纤白素手无意间碰落榻头的瓷瓶,碎瓷片满地都是,清脆的声音惊了迷蒙的女子,她紧张地缩了缩,男人闷哼一声,挽住她腰的手青筋迸起。
纤手软软地垂在榻边,男人的大掌覆来,握住她的皓白腕子,捉她了回去,搭着他的腰。
青丝铺散,鬓发湿乱,芙蓉如面柳如眉。
湿漉漉的眼看不清面容,永宁不舒服地贴近男人,纤脖扬起一抹弧度,仰头亲吻男人的唇角,哀怨委屈,“坏人。

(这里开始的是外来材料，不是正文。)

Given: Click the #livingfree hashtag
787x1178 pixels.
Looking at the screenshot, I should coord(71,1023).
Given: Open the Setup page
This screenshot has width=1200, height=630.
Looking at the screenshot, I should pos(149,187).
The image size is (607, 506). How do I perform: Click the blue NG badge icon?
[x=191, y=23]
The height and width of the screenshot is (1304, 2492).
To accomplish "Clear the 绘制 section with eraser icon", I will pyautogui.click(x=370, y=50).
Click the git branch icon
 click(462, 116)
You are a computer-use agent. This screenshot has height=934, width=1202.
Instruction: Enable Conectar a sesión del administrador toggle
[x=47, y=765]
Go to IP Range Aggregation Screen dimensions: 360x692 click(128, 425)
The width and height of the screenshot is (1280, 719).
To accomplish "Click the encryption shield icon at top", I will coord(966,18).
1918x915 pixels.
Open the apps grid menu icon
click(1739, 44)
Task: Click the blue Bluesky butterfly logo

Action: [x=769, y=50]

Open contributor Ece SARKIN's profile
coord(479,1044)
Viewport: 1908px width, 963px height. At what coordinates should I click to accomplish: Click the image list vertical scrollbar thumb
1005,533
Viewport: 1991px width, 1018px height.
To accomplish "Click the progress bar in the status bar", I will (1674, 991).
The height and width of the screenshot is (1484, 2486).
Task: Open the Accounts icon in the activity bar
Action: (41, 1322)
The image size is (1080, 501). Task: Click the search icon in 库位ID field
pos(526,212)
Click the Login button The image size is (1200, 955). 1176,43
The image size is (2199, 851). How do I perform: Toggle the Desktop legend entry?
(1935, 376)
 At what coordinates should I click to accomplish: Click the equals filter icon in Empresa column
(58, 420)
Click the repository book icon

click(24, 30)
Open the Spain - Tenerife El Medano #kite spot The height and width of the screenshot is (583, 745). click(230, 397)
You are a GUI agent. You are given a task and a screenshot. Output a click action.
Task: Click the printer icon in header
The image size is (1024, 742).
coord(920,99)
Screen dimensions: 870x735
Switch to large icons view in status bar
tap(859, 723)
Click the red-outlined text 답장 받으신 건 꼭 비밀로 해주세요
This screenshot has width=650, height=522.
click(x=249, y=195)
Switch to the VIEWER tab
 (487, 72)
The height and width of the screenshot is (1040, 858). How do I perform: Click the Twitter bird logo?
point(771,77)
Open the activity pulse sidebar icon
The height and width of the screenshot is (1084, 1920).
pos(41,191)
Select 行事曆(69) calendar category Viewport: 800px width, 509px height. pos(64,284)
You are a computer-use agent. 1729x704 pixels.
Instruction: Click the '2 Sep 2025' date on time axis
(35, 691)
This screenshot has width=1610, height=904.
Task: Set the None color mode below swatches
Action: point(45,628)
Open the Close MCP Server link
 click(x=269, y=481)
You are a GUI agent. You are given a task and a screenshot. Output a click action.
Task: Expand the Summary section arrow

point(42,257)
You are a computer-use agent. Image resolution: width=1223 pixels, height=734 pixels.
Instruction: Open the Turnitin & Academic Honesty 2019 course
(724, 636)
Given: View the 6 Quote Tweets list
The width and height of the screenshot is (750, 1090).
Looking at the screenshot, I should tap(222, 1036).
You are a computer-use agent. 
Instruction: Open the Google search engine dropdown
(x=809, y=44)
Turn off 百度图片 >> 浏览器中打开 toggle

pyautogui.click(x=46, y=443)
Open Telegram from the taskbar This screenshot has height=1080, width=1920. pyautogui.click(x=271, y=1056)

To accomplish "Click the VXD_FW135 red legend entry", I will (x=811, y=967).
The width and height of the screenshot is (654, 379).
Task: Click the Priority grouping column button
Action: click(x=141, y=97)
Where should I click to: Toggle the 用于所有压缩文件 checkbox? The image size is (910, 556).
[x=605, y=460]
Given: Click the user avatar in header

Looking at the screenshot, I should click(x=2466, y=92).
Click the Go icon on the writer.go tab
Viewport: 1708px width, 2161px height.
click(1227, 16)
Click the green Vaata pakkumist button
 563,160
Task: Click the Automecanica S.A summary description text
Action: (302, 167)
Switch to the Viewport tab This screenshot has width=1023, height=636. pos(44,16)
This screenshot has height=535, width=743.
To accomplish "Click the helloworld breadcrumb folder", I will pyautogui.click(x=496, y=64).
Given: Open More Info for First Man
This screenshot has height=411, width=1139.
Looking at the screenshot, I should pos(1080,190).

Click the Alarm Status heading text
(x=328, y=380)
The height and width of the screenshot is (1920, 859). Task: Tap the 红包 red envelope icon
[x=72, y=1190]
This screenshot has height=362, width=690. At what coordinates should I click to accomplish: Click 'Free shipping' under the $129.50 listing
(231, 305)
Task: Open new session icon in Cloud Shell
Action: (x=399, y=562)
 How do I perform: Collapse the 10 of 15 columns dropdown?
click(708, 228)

”
刘胤轻笑,长指在腰窝摩挲,转圈,偏偏就是不如她愿,即便是大颗滚烫的汗滴落,额角青筋突起,也不动分毫。
他噙着笑看女子怨的模样,不时稍稍错开,那软热的娇唇又追了上来,亲吻他。
大抵是处于天生的劣性,刘胤慢慢松开手,欲直起身离去,女子温软的手圈住他劲瘦的腰,柔软的身子投入他怀中。
“别走。”永宁浅尝半分后,药效非但没有减轻,反而愈重,她分不清东南西北,只想依偎男人,与他亲近,将未成之事完完整整做好。
永宁缠抱他,难受地哭泣,两人的气息已经分不出彼此,冷冽的味道混着女子的香甜。
“真可怜吶。”刘胤垂眸,投怀送抱之人红唇翕动,溢出的声音却格外动听,呼出的热气洒在他的脖颈,烫痒难受。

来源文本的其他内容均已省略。